TASK OBJECTIVE |
All of the entries need to be printed again exactly; pictures are the only thing to omit.

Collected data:
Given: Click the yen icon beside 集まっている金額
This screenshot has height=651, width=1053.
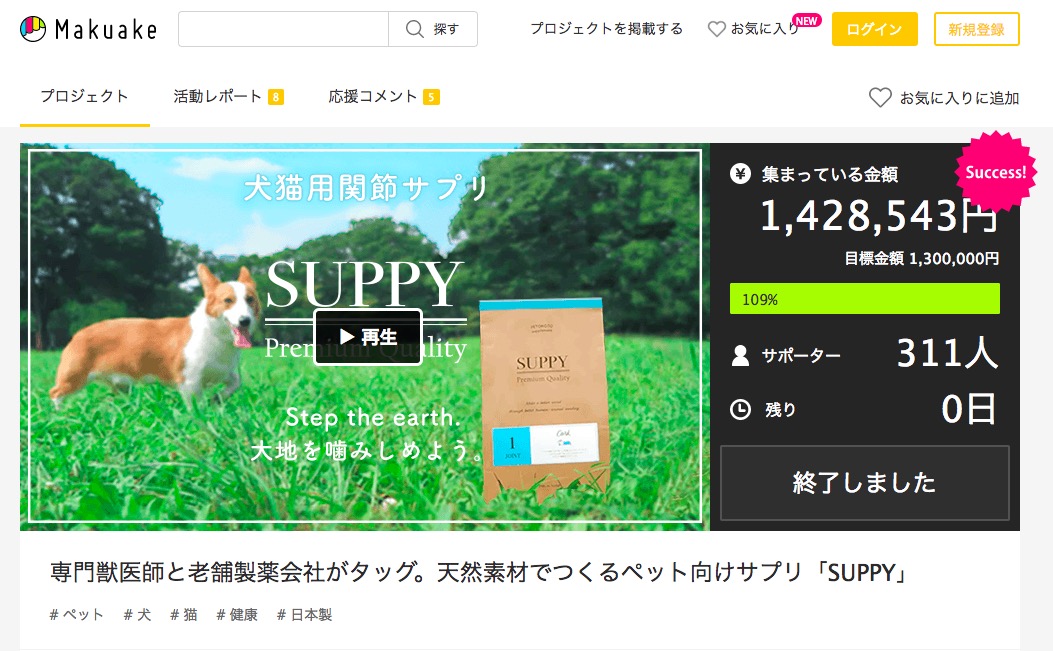Looking at the screenshot, I should click(740, 175).
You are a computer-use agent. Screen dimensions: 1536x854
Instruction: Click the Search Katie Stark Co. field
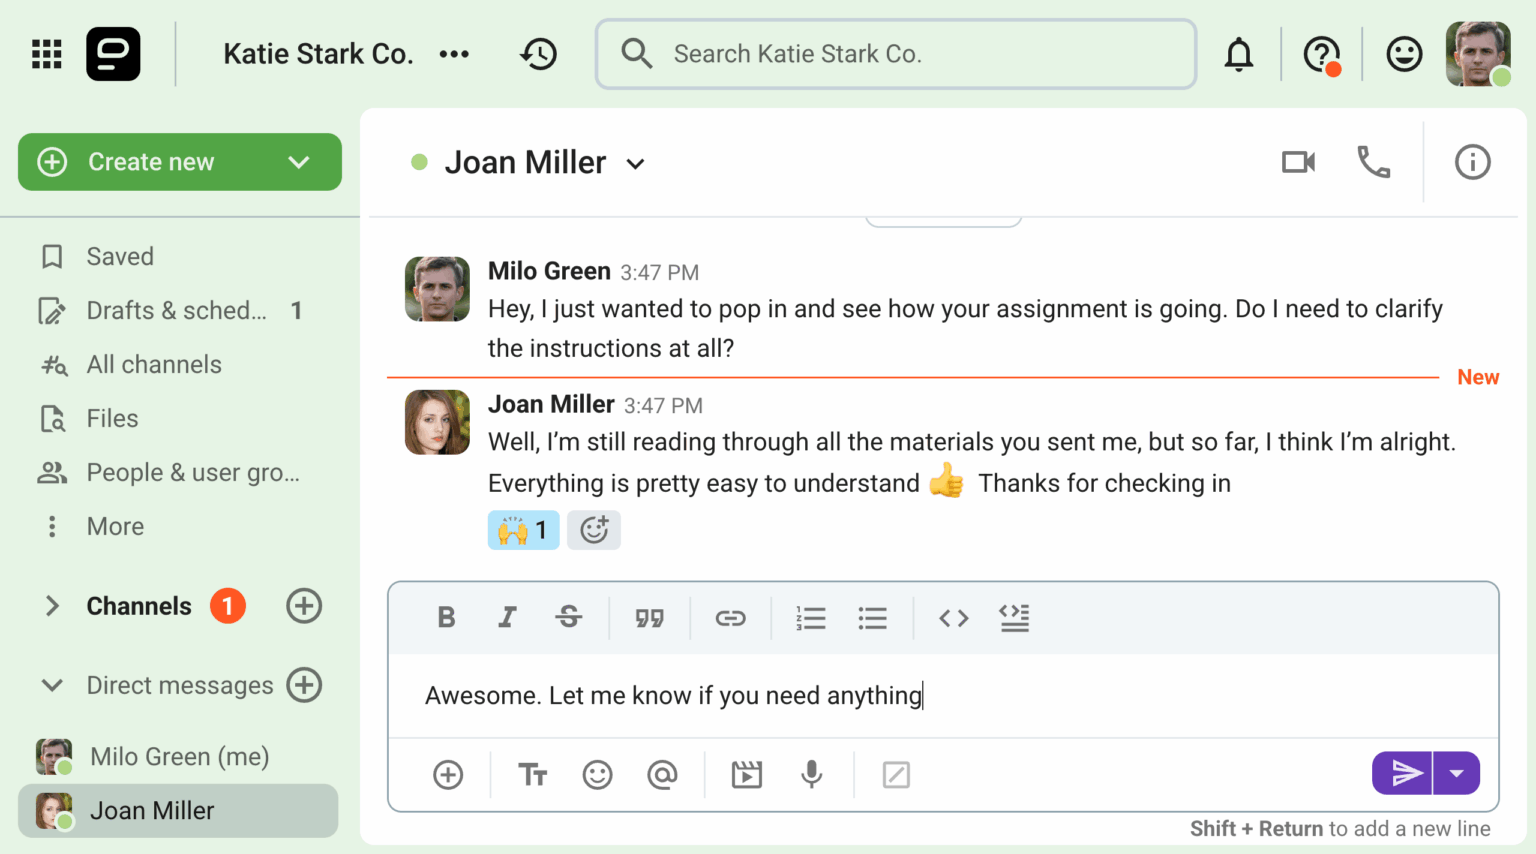point(895,54)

WRITTEN REPLY |
Given: Click the yen icon beside 集まっている金額
This screenshot has height=651, width=1053.
Looking at the screenshot, I should click(740, 175).
You are a computer-use agent. Screen dimensions: 1536x854
Instruction: Click the Search Katie Stark Co. field
point(895,54)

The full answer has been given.